*** Opening of Supplied data ***

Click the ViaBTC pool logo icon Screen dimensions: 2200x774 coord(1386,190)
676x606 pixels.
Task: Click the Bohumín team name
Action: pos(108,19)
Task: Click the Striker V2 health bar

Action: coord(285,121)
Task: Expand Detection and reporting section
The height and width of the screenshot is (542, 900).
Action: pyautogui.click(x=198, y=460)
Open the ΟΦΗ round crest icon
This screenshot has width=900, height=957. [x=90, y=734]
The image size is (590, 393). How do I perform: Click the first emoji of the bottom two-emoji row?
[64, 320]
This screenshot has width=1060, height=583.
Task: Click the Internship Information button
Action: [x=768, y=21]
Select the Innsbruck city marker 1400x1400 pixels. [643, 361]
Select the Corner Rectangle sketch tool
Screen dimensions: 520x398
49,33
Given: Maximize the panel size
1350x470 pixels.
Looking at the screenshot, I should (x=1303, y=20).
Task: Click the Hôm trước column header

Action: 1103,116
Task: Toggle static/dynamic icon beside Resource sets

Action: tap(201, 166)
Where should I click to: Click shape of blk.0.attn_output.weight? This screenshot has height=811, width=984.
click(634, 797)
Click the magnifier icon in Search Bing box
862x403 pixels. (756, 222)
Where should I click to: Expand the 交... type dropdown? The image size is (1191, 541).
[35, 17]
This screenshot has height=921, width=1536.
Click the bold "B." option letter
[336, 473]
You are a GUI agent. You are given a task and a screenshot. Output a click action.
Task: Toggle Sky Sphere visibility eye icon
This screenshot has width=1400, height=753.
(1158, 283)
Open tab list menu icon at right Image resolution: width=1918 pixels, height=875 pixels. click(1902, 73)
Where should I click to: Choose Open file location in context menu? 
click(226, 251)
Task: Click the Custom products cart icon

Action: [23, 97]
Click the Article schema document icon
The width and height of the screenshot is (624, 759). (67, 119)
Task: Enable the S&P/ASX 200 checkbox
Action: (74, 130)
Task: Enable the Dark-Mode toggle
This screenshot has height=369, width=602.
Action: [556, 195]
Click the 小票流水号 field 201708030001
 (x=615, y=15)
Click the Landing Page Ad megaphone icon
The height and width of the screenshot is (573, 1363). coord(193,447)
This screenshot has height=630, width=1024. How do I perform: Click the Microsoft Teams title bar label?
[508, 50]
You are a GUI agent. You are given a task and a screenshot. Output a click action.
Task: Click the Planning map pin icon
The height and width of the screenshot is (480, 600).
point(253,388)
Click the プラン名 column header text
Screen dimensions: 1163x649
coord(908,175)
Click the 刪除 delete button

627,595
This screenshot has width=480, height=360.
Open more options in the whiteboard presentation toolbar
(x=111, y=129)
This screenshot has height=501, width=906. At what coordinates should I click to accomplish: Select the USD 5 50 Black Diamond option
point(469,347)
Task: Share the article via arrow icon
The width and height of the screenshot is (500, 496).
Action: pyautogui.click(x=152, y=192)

*** Close of Supplied data ***

* [What is needed]:
Repeat every record above exactly as it appears.

* [Finished task]:
Click the ViaBTC pool logo icon Screen dimensions: 2200x774 coord(1386,190)
676x606 pixels.
Task: Click the Bohumín team name
Action: pos(108,19)
Task: Click the Striker V2 health bar

Action: coord(285,121)
Task: Expand Detection and reporting section
The height and width of the screenshot is (542, 900).
Action: pyautogui.click(x=198, y=460)
Open the ΟΦΗ round crest icon
This screenshot has width=900, height=957. [x=90, y=734]
The image size is (590, 393). How do I perform: Click the first emoji of the bottom two-emoji row?
[64, 320]
This screenshot has width=1060, height=583.
Task: Click the Internship Information button
Action: [x=768, y=21]
Select the Innsbruck city marker 1400x1400 pixels. [643, 361]
Select the Corner Rectangle sketch tool
Screen dimensions: 520x398
49,33
Given: Maximize the panel size
1350x470 pixels.
Looking at the screenshot, I should (x=1303, y=20).
Task: Click the Hôm trước column header

Action: 1103,116
Task: Toggle static/dynamic icon beside Resource sets

Action: tap(201, 166)
Where should I click to: Click shape of blk.0.attn_output.weight? This screenshot has height=811, width=984.
click(634, 797)
Click the magnifier icon in Search Bing box
862x403 pixels. (756, 222)
Where should I click to: Expand the 交... type dropdown? The image size is (1191, 541).
[35, 17]
This screenshot has height=921, width=1536.
Click the bold "B." option letter
[336, 473]
You are a GUI agent. You are given a task and a screenshot. Output a click action.
Task: Toggle Sky Sphere visibility eye icon
This screenshot has width=1400, height=753.
(1158, 283)
Open tab list menu icon at right Image resolution: width=1918 pixels, height=875 pixels. click(1902, 73)
Where should I click to: Choose Open file location in context menu? 
click(226, 251)
Task: Click the Custom products cart icon

Action: [23, 97]
Click the Article schema document icon
The width and height of the screenshot is (624, 759). (67, 119)
Task: Enable the S&P/ASX 200 checkbox
Action: (74, 130)
Task: Enable the Dark-Mode toggle
This screenshot has height=369, width=602.
Action: [556, 195]
Click the 小票流水号 field 201708030001
 (x=615, y=15)
Click the Landing Page Ad megaphone icon
The height and width of the screenshot is (573, 1363). coord(193,447)
This screenshot has height=630, width=1024. How do I perform: Click the Microsoft Teams title bar label?
[508, 50]
You are a GUI agent. You are given a task and a screenshot. Output a click action.
Task: Click the Planning map pin icon
The height and width of the screenshot is (480, 600).
point(253,388)
Click the プラン名 column header text
Screen dimensions: 1163x649
coord(908,175)
Click the 刪除 delete button

627,595
This screenshot has width=480, height=360.
Open more options in the whiteboard presentation toolbar
(x=111, y=129)
This screenshot has height=501, width=906. At what coordinates should I click to accomplish: Select the USD 5 50 Black Diamond option
point(469,347)
Task: Share the article via arrow icon
The width and height of the screenshot is (500, 496).
Action: pyautogui.click(x=152, y=192)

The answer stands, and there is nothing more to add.